Several parameters determine the decoder output. They may be set before the call to quicktime_decode_video.

void quicktime_set_cmodel(quicktime_t *file, int colormodel);

Set the colormodel of the output frame to a value in colormodels.h. The default is BC_RGB888.

void quicktime_set_row_span(quicktime_t *file, int row_span);

Set the number of bytes in a row. The default is the row width * bytes per pixel.

void quicktime_set_window(quicktime_t *file,
	int in_x,                    /* Location of input frame to take picture */
	int in_y,
	int in_w,
	int in_h,
	int out_w,                   /* Dimensions of output frame */
	int out_h);

The decoder "sees" a region of the movie screen defined by in_x, in_y, in_w, in_h and transfers it to the frame buffer defined by **row_pointers. The size of the frame buffer is defined by out_w, out_h. The default is a 1:1 transfer from the codec to the output frame.

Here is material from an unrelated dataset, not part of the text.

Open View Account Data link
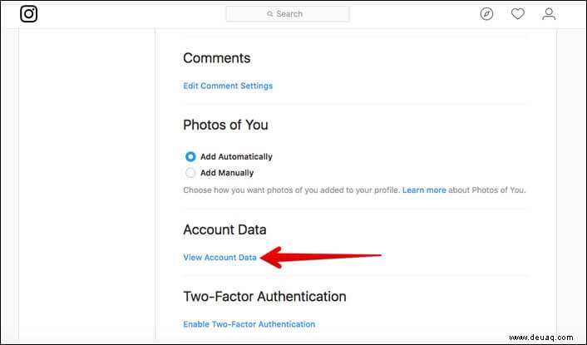The height and width of the screenshot is (345, 587). [220, 258]
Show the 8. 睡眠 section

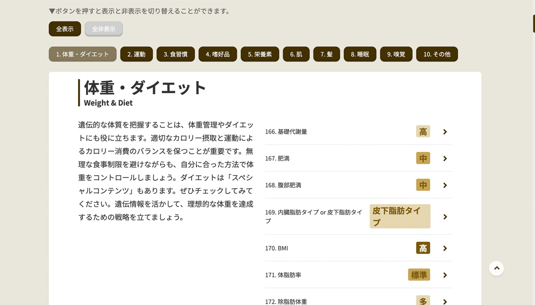360,54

For more about the track's current position go to positioning


There are other routines for reading compressed data and chunks without a codec. These allow you to perform direct copying of video data from one movie to the other after editing it, without recompressing it.

Decoding audio

For reading audio, first use:

int quicktime_supported_audio(quicktime_t *file, int track);

To determine if the audio can be decompressed by the library. This returns 1 if it is and 0 if it isn't supported. Then use

int quicktime_decode_audio(quicktime_t *file, int16_t *output_i, float *output_f, long samples, int channel);

To read a buffer's worth of samples for a single channel starting at the current position in the track. Notice this command takes a channel argument not a track argument. The channel argument is automatically converted into a track and channel. Positioning information is automatically taken from the appropriate track and advanced for all the channels in the track.

Notice the int16_t* and float* parameters. This call can either return a buffer of int16 samples or float samples. The argument for the data format you want should be passed a preallocated buffer big enough to contain the sample range while the undesired format should be passed NULL. For a buffer of float samples you would say

result = quicktime_decode_audio(file, NULL, output_f, samples, channel);

For a buffer of signed int16 samples you would say

result = quicktime_decode_audio(file, output_i, NULL, samples, channel);

The data format you don't want should be passed a NULL. The decoder automatically fills the appropriate buffer. Floating point samples are from -1 to 0 to 1.

Reading raw video

long quicktime_read_frame(quicktime_t *file, unsigned char *video_buffer, int track);

quicktime_read_frame reads one frame worth of raw data from your current position on the specified video track and returns the number of bytes in the frame. You have to make sure the buffer is big enough for the frame. A return value of 0 means error.

long quicktime_frame_size(quicktime_t *file, long frame, int track);

gives up the number of bytes in the specified frame in the specified track even if you haven't read the frame yet. Frame numbers start on 0.

Accessing Keyframes

Quicktime offers very simple support for keyframes: a table of all the keyframe numbers in a track. There are two things you can do with the keyframe table: insert keyframe numbers and retrieve keyframe numbers.

long quicktime_get_keyframe_before(quicktime_t *file, long frame, int track)

Gets the keyframe number before the frame argument. The frames start on 0.

long quicktime_get_keyframe_after(quicktime_t *file, long frame, int track);

Gets the keyframe number after the frame argument. The frames start on 0.

void quicktime_insert_keyframe(quicktime_t *file, long frame, int track)

Inserts a keyframe into the table. The frame argument starts on 0.

int quicktime_has_keyframes(quicktime_t *file, int track);

Returns TRUE if the track has keyframes. The track starts on 0.

Reading raw audio

There is no simple read or write access to raw audio. Due to vagaries in the audio indexing and the lack of benefit in direct audio copying, you're better off using a codec.